Pete, you are quite correct that:
(1) The current IESG statement is, at best, somewhat incoherent.
(2) IESG authority for doing this seems to be lacking.
I nevertheless support progressing 2821bis with the note. Why? Two reasons.
First and foremost, I want this sucker published. 2821 is a vital document and
this is an important revision.
Second - and this may seem a bit perverse - I actually welcome the opportunity
to document for posterity what I see as a hamfisted blunder by the IESG.
I have long been skeptical of the true efficacy of several aspects of our
various processes. In particular, I have often wondered to what extent we allow
the best to be the enemy of the good. I have seen many cases where the amount
of effort involved in addressing issues raised by the IESG - especially these
sorts of late surprises - is clearly grossly disprportionate to the criticality
of the issue itself. And while the present case is an extreme example, I think
as the complexity of specifications increases and the abillity of generalists
to assess them diminishes this is becoming more and more of a problem.
Getting real metrics on any of this is difficult, mostly because of our own
adaptability. Many times I've seen a specification changed solely because it
was easier to do that in order to make some silly DISCUSS comment go away than
to argue about it. And in a lot of those cases changes were done to WG
documents by private agreement between the document authors, WG chairs, and the
IESG. (This last is pretty clearly an accident waiting to happen.)

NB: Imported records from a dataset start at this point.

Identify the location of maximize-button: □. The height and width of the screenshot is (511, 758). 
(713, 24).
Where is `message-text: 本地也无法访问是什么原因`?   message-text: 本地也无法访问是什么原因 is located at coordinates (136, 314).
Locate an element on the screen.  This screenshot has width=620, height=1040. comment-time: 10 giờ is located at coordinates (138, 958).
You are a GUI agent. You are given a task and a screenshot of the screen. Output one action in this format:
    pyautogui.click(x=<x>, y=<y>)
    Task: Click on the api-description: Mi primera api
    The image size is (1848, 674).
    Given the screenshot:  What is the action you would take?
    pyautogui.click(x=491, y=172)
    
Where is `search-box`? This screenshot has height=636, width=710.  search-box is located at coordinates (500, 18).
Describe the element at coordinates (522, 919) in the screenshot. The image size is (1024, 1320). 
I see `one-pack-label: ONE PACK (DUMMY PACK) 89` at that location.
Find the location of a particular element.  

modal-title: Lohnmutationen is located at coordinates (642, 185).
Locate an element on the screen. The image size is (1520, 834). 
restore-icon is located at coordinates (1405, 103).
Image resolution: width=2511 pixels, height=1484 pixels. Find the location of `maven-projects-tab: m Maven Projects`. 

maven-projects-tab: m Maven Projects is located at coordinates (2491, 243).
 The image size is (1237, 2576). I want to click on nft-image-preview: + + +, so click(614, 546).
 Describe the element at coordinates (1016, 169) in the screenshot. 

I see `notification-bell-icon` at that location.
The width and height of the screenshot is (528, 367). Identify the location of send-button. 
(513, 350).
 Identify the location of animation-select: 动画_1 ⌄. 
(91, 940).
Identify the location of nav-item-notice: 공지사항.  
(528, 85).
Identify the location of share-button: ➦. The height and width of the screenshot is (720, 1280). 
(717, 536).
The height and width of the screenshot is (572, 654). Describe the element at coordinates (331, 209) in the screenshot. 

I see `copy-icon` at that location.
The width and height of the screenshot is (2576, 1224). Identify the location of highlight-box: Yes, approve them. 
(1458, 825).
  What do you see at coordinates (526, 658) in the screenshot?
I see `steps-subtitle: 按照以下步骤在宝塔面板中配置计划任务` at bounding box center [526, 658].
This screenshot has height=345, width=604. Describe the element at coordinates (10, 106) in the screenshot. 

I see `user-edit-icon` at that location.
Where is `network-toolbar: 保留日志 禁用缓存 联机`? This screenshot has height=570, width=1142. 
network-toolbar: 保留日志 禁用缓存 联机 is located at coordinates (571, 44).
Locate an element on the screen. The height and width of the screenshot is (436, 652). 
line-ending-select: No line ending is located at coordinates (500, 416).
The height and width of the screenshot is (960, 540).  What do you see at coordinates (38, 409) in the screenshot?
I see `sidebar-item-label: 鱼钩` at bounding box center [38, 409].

But what if the IESG were required to document their assessment of a document
in such notes? If they did after a few years I'm pretty sure we'd look back in
amazement at how often we focused on the irrelevant (and no doubt how we also
managed to miss the really relevant).
Of course this isn't going to happen. But if in this one case we have such a
note to look back on maybe, just maybe, it will knock some tiny bit of sense
into our collected damnfool heads a few years from now.